Hayatım boyunca hep sert , hırçın, öfkeli bir kadın olmuştum şimdi ise benden sevgi bekleyen oğlum vardı. Ne kadar seni seviyorum annem desemde yetmiyor gibi geliyordu. Sevgimi gösteremiyordum sanki. Altına yaptığında geç fark ettiğim için oturup ağlamıştım. Çocuğumun çişini bile fark edemeyen anne mi olur? Dün kucağımda iken uyuya kalmıştım. Yavuz ağlamasa asla uyunamazdım. Nasıl anneydim ben? Çocuğum kucağımda durur iken uyurum? Ya düşseydi kucağımdan? Ya çok ağlamaktan çatlasaydı? Nefesi kesilseydi? Böyle annelik olmaz.

Murat uyuduğuna emin olunca Yavuz'u yatağına yatırdı. Her uyuduğunda olduğu gibi bir süre uyuyan yüzünü seyir etti. Yatağın yanında duran koltuğu çekip oturup uyuyan yüzüne büyük şefkatle baktı. Murat kadar sert , öfkeli, hırçın adamı dahi yumuşacık yapmıştı Yavuz.
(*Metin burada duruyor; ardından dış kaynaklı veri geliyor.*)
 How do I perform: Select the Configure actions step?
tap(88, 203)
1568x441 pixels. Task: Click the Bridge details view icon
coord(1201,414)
Her Yavuz dediğinde yüreğinde ince bir sızı yayıldığını biliyordum. Yerimden kalkıp yanına yaklaştım. Kollunu benim için açtığında kucağına yan şekilde oturup oğlumuzu beraber izledik . Dudaklarını ara ara büzüyor bazı anlarda kaşları hafifçe çatılıyordu. Yüzünün her zeresine içim gide gide baktım. Yüzü sanki biraz Yavuz abiye benziyordu. Murat'a bunu fark etmiş olacaki Yavuz abinin künyesini oğlumuzun başına asmıştık.

Fısıldadım." Murat."

Derin bir nefes aldı." Yavuz abiye benziyor azıcık." Kafasını ait olduğu yere tam şah damarıma yasladı." Özledim Yavuz abimi Denizim. Her kartal timi binasına girdiğimde Yavuz abiyi arıyor gözlerim. Göreve gidiyoruz hep sırt sırta verip savaştığım adam yok. Sırtım boşlukta kalıyor. Çok uzun zaman geçti ama Yavuz abinin ne boşluğu doluyor nede acısı geçiyor." Elli usulca Yavuzun saçları arasında gezindi. " İnşallah büyüdüğünde Yavuz abimin adını hakkı ile taşır."
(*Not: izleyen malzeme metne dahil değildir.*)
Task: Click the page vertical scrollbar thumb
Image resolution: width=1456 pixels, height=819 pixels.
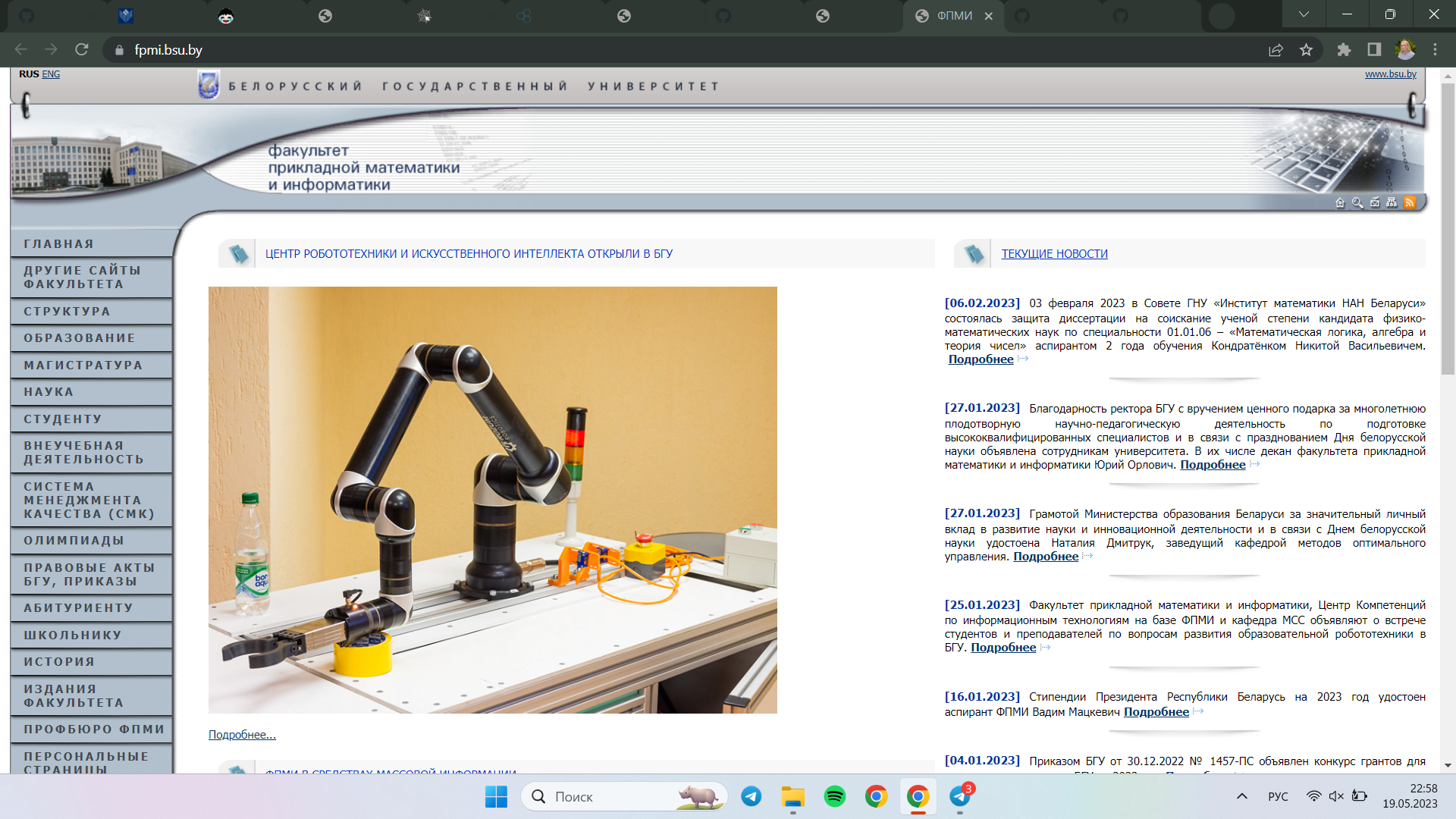Action: point(1448,228)
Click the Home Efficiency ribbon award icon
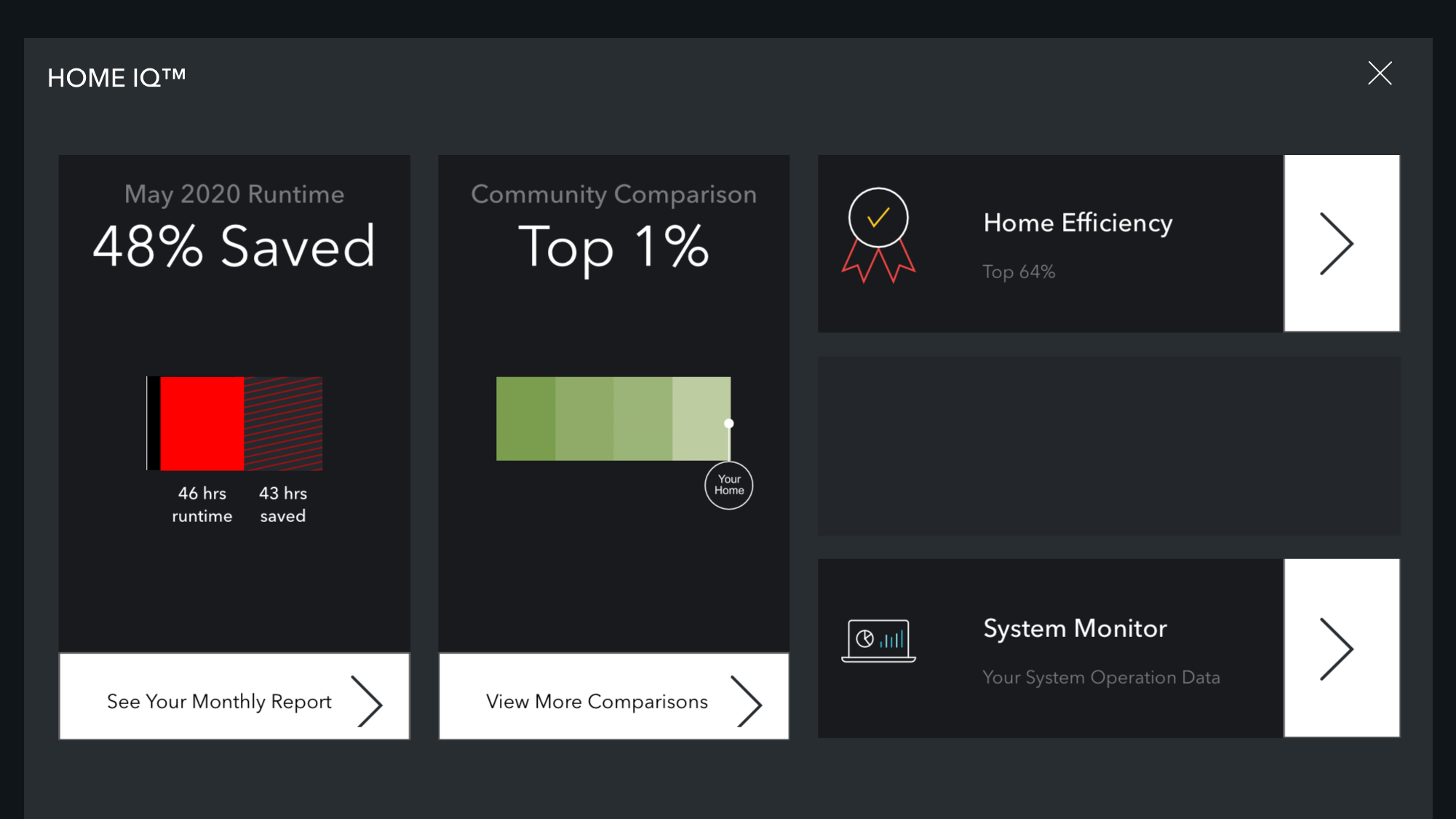The height and width of the screenshot is (819, 1456). pos(878,234)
Buruk bakabildim. Biliyordum. Yavuz abinin yerini dolduramıyordu Murat. En yakını , sırdaşı , dostu , abisi, silah arkadaşı tek bir sıfata sığmıyordu ki Yavuz abi. Bir Yavuz abi gitti yanında bir çok sıfata gidi verdi. Ellerim saçları arasında şefkatle gezindi." Aynı Yavuz abi gibi yetiştireceğiz onu bitanem." Dudaklarımı saçlarına yaslayıp kokusunu içime çektim." Yanındayım. Acın acım."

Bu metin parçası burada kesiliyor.